Sacrifiée sur la place publique
Êtes-vous au courant de l’affaire Thermitus? Me Thermitus est connue tant dans la communauté juridique que dans la communauté haïtienne; c’est à ce titre que je la connais. Pendant plusieurs mois, elle a fait l’objet d’une importante couverture médiatique. Cependant, j’estime comme plusieurs que sa voix n’a jamais été entendue.
Le 7 février 2018, Tamara Thermitus est devenue la première personne racisée et la deuxième femme à être nommée à la présidence de la Commission des droits de la personne et des droits de la jeunesse. À peine quatre mois après son entrée en fonction, le Protecteur du citoyen commence une enquête à son sujet après réception de deux divulgations provenant d’employés de la commission. Ce sera le début d’une longue saga qui fera couler beaucoup d’encre. L’acharnement médiatique et politique dont Tamara Thermitus a été victime a grandement contribué à ternir sa réputation, mais aussi à obscurcir sa feuille de route. Elle finira par démissionner pour éviter d’être destituée, ce qui aurait été un acte sans précédent. Les torts à sa carrière sont irrémédiables.
Ce qui est choquant, c’est que l’institution, dont le mandat est de protéger les citoyens, ne respecte pas ses propres règles.

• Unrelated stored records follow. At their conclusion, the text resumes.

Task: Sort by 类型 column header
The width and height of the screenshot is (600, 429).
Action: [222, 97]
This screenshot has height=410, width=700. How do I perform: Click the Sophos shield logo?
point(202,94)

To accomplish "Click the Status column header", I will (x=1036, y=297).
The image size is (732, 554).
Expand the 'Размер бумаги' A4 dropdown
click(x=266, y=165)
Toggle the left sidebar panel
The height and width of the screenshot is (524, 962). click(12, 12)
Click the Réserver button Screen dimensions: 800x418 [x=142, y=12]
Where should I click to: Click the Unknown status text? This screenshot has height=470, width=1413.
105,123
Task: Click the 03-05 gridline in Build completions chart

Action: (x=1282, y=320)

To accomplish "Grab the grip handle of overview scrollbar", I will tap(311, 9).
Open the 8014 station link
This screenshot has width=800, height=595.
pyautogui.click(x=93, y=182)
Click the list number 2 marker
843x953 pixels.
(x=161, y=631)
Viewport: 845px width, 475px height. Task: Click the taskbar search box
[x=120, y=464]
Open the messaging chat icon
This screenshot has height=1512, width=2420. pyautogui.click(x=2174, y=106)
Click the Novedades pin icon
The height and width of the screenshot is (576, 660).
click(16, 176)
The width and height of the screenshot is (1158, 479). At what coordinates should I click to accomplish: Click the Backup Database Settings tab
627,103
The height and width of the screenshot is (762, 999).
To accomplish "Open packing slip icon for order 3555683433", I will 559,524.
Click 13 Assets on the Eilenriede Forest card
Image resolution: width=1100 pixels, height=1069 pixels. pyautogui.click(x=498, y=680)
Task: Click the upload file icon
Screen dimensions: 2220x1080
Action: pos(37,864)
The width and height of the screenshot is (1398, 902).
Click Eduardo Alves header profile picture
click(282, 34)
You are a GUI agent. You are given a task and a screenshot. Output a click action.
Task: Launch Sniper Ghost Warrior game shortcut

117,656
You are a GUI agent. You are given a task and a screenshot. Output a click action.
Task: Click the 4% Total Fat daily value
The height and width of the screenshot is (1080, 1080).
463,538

Le Protecteur a conclu son enquête et a envoyé un rapport préliminaire à la ministre de la Justice sans jamais avoir collecté la version des faits de Me Thermitus. Pire, dans la suite de son enquête, il a décidé de ne pas tenir compte du témoignage de Me Thermitus subséquemment recueilli, d’ignorer les faits nouveaux rapportés par cette dernière et a fait fi de la preuve documentaire qu’elle avait soumise. Me Thermitus a donc entamé une demande de pourvoi en contrôle judiciaire pour réclamer la nullité de l’enquête. Le Protecteur s’y oppose et une bataille judiciaire a débuté.
Le 27 juin, on apprenait que le juge André Prévost de la Cour supérieure blâmait sévèrement le Protecteur pour des «faits troublants» liés à l’enquête de ce dernier sur l’ex-présidente de la commission. Il reproche à l’institution de ne pas avoir respecté ses propres procédures d’enquête et s’explique mal pourquoi elle s’est empressée de conclure son enquête sans avoir permis à la principale intéressée de se défendre de manière pleine et entière.
Ce qui est choquant, c’est que l’institution, dont le mandat est de protéger les citoyens, ne respecte pas ses propres règles.
Le jugement rapporte que «certaines fuites médiatiques provenant de gestionnaires de la commission» ont alimenté les médias qui l’ont sacrifiée sur la place publique sans aucune vérification. Selon le jugement, tout semble indiquer que l’enquête a été bâclée et que «le Protecteur du citoyen ne peut ignorer les conséquences désastreuses de ses conclusions sur la plus haute fonction qu’exerce Me Thermitus».
Peu de médias ont fait cas des développements dans l’affaire Thermitus, laquelle soulève des questions troublantes qui touchent le cœur de nos institutions. Les médias représentent un pouvoir indéniable dans la société. Ils possèdent la capacité de faire, mais aussi de détruire. Aujourd’hui, j’ai choisi d’utiliser ce pouvoir pour permettre à une femme de regagner un peu de dignité, car cette victoire judiciaire ne peut passer inaperçue. Malouf disait: «Les médias reflètent ce que disent les gens, les gens reflètent ce que disent les médias. Ne va-t-on jamais se lasser de cet abrutissant jeu de miroirs?»